Directives:
a. Decide whether each statement below agrees with the NPU softmax text. Answer yes or no for each, and quote the text's deciding words.
(i) In PyTorch, npu_softmax is meant to be used during training.
(ii) The NPU can directly support LogSoftmax.
(iii) The factorize function loops over range(1, 16).
b. Resume the NPU softmax text from its last line and write the code that follows.

Text segment:
During training, use TensorFlow's softmax, and before exporting CKPT, replace it with npu_softmax.

PyTorch

def factorize(n):
    for i in range(1, 16):
        if n % i == 0 and n // i <= 15:
            return (n // i, i)
    return ()

def split_and_factorize(n):
    result = []
    while not factorize(n):
        for i in range(n-1, 0, -1):
            if factorize(i):
                result.append(i)
                n -= i
                break
    result.append(n)
    return result

def npu_softmax(x, partitions):
    """ NPU Softmax
    Args:
      x: A non-empty `Tensor`. limitation: len(x.shape) == 2 and x.shape[0] == 1
      partitions: A list of integers specifying the partition sizes for the softmax operation.
    Returns
      A `Tensor` representing the real softmax output.
    """ 

    if len(partitions) == 1:
        a, b       = factorize(partitions[0])
        pool_shape = [1, 1, a, b]
        x_   = x.reshape(pool_shape)
        max_ = torch.nn.functional.max_pool2d(x_, (a,b), (a,b))
    else:
        cnt = 0 
        tmp_max_list = []

        for p in partitions:
            a, b = factorize(p)
            pool_shape = [1, 1, a, b]

            x_      = x[:,cnt:cnt+p]
            tmp_x   = x_.reshape(pool_shape)
            tmp_max = torch.nn.functional.max_pool2d(tmp_x, (a,b), (a,b))
            tmp_max_list.append(tmp_max)

            cnt += p

        tmp_max_len = len(tmp_max_list)

        max_ = torch.concat(tmp_max_list, axis=3)
        max_ = torch.nn.functional.max_pool2d(max_, (1,tmp_max_len), (1,tmp_max_len))

    max_  = max_.squeeze(0).squeeze(0)
    x     = x - max_
    exp_x = torch.exp(x)
    sum_x = torch.sum(exp_x, dim=-1)

    return exp_x / sum_x

Important

During training, use PyTorch's softmax, and when building the inference script, replace it with npu_softmax.

4.2 LogSoftmax

NPU cannot directly support LogSoftmax, but under certain conditions, you can modify the model to make NPU support LogSoftmax computation.

The conditions are:

• The input tensor of log_softmax must be 2-dimentions and batch size equal to 1.

The LogSoftmax function in the model needs to be replaced with the following function:

TensorFlow

def factorize(n):
    for i in range(1, 16):
        if n % i == 0 and n // i <= 15:
            return (n // i, i)
    return ()

def split_and_factorize(n):
    result = []
    while not factorize(n):
        for i in range(n-1, 0, -1):
            if factorize(i):
                result.append(i)
                n -= i
                break
    result.append(n)
    return result

def npu_softmax(x, name=None):
    """ NPU LogSoftmax
    Args:
      x: A non-empty `Tensor`.
      name: A name for the operation (optional).
    Returns
      A `Tensor`.
    """
    # x' = x - max(x)
    # y  = x' - log(sum(exp(x')))

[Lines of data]
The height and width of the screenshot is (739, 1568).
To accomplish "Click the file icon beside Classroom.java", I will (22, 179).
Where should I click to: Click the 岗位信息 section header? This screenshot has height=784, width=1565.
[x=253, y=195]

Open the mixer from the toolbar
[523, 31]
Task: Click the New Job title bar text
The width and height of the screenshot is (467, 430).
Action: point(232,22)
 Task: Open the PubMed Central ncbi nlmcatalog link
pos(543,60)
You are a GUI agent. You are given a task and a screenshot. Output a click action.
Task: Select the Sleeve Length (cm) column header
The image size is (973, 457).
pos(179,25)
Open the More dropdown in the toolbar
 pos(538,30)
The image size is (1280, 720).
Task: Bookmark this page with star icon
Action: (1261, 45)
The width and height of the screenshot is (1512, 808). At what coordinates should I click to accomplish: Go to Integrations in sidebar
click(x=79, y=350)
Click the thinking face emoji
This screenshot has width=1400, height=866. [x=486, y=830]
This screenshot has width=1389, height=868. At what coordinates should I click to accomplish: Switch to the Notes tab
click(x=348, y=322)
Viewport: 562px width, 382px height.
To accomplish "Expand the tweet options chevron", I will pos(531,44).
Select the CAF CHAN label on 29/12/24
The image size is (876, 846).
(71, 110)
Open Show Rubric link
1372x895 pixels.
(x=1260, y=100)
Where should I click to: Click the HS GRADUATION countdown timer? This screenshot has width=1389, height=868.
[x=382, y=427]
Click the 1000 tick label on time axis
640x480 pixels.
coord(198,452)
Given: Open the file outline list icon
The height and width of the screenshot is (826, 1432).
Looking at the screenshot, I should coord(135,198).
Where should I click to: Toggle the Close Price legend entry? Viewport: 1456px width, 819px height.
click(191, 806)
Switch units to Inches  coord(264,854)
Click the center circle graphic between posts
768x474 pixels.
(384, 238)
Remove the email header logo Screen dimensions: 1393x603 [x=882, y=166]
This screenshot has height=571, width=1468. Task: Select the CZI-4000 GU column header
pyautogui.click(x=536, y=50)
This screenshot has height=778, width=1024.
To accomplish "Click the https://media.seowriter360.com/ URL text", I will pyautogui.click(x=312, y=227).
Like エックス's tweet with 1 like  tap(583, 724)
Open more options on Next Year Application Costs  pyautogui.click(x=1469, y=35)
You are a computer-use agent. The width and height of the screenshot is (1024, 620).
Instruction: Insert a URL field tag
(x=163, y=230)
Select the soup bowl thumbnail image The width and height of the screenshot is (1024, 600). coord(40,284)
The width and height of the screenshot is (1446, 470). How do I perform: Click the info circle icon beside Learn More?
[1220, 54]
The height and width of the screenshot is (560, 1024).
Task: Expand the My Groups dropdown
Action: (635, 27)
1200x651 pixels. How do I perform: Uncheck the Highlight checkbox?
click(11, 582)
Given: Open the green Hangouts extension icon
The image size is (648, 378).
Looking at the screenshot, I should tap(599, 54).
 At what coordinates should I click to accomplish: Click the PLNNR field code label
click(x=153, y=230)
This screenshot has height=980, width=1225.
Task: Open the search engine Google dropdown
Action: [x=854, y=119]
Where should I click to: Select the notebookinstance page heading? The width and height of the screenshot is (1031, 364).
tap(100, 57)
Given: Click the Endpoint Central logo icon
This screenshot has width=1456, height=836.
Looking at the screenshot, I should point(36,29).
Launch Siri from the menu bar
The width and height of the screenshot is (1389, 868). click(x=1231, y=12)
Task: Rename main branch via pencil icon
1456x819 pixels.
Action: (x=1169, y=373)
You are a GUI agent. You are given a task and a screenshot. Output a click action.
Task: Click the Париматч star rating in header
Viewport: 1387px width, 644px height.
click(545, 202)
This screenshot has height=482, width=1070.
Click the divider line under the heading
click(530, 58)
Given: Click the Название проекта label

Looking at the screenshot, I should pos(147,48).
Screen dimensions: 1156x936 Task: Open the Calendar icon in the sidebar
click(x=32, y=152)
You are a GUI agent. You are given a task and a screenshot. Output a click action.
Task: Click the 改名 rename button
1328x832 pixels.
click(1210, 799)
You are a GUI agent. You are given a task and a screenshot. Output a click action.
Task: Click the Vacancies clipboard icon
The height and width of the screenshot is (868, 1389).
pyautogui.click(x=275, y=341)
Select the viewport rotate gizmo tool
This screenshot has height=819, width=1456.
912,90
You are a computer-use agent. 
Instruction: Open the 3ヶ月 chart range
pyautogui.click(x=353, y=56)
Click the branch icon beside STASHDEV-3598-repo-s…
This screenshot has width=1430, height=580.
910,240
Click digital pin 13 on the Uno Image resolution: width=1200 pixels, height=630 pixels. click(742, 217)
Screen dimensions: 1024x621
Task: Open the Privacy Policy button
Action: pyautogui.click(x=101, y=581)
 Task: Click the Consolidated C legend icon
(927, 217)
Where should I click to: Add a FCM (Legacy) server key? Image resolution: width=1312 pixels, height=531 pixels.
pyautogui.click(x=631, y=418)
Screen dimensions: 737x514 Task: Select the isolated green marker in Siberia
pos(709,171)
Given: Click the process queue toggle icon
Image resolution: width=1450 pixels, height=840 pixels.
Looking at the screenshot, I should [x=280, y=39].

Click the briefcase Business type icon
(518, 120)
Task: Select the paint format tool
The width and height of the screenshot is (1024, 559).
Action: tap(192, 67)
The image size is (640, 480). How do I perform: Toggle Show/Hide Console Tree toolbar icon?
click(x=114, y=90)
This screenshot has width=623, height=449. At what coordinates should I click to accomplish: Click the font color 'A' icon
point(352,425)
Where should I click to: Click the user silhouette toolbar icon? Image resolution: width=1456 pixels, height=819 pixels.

Answers for this exercise:
a.
(i) No: "During training, use PyTorch's softmax, and when building the inference script, replace it with npu_softmax."
(ii) No: "NPU cannot directly support LogSoftmax"
(iii) Yes: "for i in range(1, 16):"

b.
    assert len(x.shape) == 2 and x.shape[0] == 1
    partitions = split_and_factorize(x.shape[1])
    if len(partitions) == 1:
        a, b = factorize(partitions[0])
        pool_shape = [1, a, b, 1]
        x = tf.reshape(x, pool_shape)
        max_ = tf.nn.max_pool(x, ksize=pool_shape, strides=pool_shape, padding='VALID')
    else:
        cnt = 0
        tmp_max_list = []
        for p in partitions:
            a, b = factorize(p)
            pool_shape = [1, a, b, 1]
            tmp_x = tf.reshape(x[:,cnt:cnt+p], pool_shape)
            tmp_max = tf.nn.max_pool(tmp_x, ksize=pool_shape, strides=pool_shape, padding='VALID')
            tmp_max_list.append(tmp_max)
            cnt += p
        tmp_max_len = len(tmp_max_list)
        assert tmp_max_len <= 15
        max_ = tf.concat(tmp_max_list, axis=2)
        max_ = tf.nn.max_pool(max_, ksize=[1,1,tmp_max_len,1], strides=[1,1,tmp_max_len,1], padding='VALID')
    x = tf.reshape(x, [-1, 1])
    x = tf.math.subtract(x, max_)

    x = tf.reshape(x, [1, -1])

    exp_x       = tf.exp(x)
    exp_sum     = tf.math.reduce_sum(exp_x, axis=-1)
    exp_sum_log = tf.log(exp_sum)

    return tf.math.subtract(x, exp_sum_log, name=name)

Important

During training, use TensorFlow's log_softmax, and before exporting CKPT, replace it with npu_log_softmax.

PyTorch

def factorize(n):
    for i in range(1, 16):
        if n % i == 0 and n // i <= 15:
            return (n // i, i)
    return ()

def split_and_factorize(n):
    result = []
    while not factorize(n):
        for i in range(n-1, 0, -1):
            if factorize(i):
                result.append(i)
                n -= i
                break
    result.append(n)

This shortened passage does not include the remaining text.